▶ _Activity_
With the line containing "1568x744 pixels." as the start and the line containing "has width=1024, height=637." as the end, transcribe that span of the entries below exactly, including both.

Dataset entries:
○ ○ ○ ○

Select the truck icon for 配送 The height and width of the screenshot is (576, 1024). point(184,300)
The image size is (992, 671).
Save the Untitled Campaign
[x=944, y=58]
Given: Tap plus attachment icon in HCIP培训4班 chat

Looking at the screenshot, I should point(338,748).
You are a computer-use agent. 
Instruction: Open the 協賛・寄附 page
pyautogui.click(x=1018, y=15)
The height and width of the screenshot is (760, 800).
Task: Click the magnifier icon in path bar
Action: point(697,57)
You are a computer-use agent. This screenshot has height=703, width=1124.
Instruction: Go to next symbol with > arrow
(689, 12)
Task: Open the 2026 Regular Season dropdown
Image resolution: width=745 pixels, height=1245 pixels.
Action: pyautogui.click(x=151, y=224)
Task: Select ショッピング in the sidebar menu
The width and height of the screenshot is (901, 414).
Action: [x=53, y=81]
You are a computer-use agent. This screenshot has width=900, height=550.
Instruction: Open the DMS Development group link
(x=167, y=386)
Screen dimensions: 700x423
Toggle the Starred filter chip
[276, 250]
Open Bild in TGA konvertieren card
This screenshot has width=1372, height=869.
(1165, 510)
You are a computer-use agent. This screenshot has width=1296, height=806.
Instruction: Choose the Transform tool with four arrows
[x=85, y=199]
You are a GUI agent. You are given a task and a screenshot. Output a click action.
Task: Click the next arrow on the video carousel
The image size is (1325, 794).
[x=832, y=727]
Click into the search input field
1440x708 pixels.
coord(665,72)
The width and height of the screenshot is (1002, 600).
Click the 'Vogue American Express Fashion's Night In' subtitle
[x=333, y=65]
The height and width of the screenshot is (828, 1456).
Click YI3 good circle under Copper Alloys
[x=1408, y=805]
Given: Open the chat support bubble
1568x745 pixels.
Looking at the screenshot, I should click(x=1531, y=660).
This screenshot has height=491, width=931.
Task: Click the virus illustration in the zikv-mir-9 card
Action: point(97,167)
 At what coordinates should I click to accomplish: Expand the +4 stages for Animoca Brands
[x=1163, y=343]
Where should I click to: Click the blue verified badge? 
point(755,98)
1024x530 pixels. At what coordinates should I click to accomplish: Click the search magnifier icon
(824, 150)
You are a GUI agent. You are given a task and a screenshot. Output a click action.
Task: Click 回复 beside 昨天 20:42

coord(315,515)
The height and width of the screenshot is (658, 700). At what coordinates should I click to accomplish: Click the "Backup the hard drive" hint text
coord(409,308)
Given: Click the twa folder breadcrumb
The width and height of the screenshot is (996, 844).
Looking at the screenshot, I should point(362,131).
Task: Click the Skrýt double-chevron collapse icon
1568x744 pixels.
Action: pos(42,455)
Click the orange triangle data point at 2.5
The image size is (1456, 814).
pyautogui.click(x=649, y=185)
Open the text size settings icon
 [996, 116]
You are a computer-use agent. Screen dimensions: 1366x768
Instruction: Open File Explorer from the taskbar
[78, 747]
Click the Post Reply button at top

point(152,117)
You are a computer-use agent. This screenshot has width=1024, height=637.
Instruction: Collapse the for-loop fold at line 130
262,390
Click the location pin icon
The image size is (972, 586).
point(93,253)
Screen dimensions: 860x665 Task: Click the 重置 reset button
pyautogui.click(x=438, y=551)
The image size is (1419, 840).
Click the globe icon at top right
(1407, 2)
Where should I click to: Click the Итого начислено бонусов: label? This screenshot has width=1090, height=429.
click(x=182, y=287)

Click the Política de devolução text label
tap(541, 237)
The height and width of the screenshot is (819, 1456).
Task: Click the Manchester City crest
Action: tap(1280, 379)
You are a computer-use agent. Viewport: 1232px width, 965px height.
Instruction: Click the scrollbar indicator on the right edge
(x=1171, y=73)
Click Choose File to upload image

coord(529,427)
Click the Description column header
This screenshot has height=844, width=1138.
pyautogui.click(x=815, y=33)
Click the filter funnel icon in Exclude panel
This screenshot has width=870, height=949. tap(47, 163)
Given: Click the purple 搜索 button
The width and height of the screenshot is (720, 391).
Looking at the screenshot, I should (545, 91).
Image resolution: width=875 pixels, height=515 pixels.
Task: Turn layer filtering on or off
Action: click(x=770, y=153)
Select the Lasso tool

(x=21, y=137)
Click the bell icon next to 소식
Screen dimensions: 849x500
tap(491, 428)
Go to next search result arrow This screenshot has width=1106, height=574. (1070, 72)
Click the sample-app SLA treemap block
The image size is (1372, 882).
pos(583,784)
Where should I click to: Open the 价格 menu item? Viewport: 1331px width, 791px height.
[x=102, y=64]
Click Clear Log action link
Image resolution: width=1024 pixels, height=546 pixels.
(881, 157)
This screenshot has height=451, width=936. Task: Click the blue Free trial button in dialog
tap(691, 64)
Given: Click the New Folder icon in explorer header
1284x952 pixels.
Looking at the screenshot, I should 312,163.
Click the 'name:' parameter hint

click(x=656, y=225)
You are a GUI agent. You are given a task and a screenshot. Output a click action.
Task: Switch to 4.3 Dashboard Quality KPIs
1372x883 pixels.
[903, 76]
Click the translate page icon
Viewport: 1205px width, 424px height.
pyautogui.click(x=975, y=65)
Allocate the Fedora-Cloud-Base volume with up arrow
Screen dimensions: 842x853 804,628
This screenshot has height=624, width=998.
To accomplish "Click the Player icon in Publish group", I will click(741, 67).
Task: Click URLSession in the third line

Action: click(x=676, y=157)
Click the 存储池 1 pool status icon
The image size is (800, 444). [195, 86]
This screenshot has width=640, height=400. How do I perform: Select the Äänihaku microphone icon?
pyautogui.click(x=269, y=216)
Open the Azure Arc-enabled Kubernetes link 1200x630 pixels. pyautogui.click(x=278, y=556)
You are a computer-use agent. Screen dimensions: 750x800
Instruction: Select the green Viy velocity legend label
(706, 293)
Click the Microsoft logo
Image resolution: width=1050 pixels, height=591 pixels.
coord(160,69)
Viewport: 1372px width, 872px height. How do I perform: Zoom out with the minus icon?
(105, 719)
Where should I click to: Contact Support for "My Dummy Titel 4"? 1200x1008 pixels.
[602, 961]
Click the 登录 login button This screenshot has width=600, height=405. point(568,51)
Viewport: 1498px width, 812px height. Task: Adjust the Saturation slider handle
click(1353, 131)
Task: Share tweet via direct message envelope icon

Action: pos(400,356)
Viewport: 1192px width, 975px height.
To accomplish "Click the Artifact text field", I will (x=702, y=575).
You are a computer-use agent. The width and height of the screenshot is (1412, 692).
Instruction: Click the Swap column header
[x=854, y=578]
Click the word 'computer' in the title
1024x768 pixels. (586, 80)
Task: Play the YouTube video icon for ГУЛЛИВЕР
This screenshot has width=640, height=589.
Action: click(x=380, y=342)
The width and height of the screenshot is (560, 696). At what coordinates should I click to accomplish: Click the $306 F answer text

○ ○ ○ ○

▶ _Answer section_
1568x744 pixels.
Action: pos(42,455)
Click the orange triangle data point at 2.5
The image size is (1456, 814).
pyautogui.click(x=649, y=185)
Open the text size settings icon
 [996, 116]
You are a computer-use agent. Screen dimensions: 1366x768
Instruction: Open File Explorer from the taskbar
[78, 747]
Click the Post Reply button at top

point(152,117)
You are a computer-use agent. This screenshot has width=1024, height=637.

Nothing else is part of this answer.